- Work to be completed
Scan the material for the string "agent" and copy out every line in which it occurs.
+ + + + +
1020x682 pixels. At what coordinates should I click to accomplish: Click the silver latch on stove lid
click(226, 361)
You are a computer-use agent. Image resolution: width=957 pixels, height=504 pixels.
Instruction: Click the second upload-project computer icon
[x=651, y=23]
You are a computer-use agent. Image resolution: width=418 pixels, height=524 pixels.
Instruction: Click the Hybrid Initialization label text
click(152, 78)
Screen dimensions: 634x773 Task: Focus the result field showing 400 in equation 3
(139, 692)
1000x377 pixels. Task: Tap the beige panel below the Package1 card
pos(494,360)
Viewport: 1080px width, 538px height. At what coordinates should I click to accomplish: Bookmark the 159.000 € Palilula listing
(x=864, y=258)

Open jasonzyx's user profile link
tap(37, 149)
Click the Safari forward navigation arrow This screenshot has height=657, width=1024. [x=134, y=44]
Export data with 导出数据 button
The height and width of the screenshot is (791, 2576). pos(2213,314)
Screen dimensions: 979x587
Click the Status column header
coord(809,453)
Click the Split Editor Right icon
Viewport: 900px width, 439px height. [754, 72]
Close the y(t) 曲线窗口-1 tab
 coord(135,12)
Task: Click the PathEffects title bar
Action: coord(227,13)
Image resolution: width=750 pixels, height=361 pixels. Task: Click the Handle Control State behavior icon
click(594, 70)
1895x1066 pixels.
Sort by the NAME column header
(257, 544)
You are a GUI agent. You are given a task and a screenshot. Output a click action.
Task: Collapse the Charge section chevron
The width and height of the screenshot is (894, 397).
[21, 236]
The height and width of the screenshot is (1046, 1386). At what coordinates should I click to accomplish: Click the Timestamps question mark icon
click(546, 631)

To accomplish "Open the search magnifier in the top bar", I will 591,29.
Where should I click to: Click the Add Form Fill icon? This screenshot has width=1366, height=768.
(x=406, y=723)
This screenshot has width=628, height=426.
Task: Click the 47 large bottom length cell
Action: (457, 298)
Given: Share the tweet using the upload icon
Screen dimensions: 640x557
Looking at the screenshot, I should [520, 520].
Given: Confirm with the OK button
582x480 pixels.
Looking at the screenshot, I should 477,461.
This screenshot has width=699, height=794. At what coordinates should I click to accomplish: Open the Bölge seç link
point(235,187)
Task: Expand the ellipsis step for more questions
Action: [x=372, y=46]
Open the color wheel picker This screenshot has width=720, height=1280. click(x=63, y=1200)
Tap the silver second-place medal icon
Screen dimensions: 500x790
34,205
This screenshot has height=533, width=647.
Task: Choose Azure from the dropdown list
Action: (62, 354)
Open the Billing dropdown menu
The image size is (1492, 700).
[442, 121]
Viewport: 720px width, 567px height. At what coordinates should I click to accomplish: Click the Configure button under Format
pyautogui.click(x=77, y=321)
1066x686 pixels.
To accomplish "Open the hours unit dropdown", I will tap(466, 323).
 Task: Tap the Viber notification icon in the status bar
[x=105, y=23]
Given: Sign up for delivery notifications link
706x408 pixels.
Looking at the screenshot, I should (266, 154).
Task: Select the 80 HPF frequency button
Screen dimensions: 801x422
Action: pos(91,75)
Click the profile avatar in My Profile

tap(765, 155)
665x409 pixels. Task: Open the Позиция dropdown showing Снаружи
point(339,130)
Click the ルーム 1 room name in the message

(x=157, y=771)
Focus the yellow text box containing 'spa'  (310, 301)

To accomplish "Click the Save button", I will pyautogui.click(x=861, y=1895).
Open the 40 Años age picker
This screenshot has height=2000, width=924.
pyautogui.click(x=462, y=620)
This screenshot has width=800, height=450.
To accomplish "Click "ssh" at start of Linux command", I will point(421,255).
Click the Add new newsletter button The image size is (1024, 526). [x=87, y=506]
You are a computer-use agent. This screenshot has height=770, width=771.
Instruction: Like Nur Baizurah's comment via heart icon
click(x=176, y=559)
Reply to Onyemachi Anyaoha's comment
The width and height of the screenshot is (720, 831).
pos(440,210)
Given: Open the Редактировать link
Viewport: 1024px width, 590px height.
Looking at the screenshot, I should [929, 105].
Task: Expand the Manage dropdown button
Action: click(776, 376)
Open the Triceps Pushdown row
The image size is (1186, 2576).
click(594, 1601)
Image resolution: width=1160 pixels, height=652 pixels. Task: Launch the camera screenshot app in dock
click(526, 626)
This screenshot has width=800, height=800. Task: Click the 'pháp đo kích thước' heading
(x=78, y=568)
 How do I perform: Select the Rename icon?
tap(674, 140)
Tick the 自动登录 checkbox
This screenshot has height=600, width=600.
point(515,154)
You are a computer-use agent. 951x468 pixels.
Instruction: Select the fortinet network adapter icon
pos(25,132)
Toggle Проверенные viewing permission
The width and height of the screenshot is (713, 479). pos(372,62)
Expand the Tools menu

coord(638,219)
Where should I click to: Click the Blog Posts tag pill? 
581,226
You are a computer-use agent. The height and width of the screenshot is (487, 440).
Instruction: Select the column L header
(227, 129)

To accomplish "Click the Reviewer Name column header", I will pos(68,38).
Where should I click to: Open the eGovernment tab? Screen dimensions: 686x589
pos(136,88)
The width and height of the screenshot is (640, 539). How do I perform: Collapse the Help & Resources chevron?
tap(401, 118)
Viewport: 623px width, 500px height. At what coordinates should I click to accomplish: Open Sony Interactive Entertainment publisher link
+ + + + +
- Answer to this task
You are a computer-use agent. Image resolution: width=957 pixels, height=504 pixels.
You are a computer-use agent. Image resolution: width=418 pixels, height=524 pixels.
You are a GUI agent. You are given a task and a screenshot. Output a click action.
You are a computer-use agent. This screenshot has height=770, width=771.
You are a computer-use agent. 951x468 pixels.
You are a computer-use agent. The height and width of the screenshot is (487, 440).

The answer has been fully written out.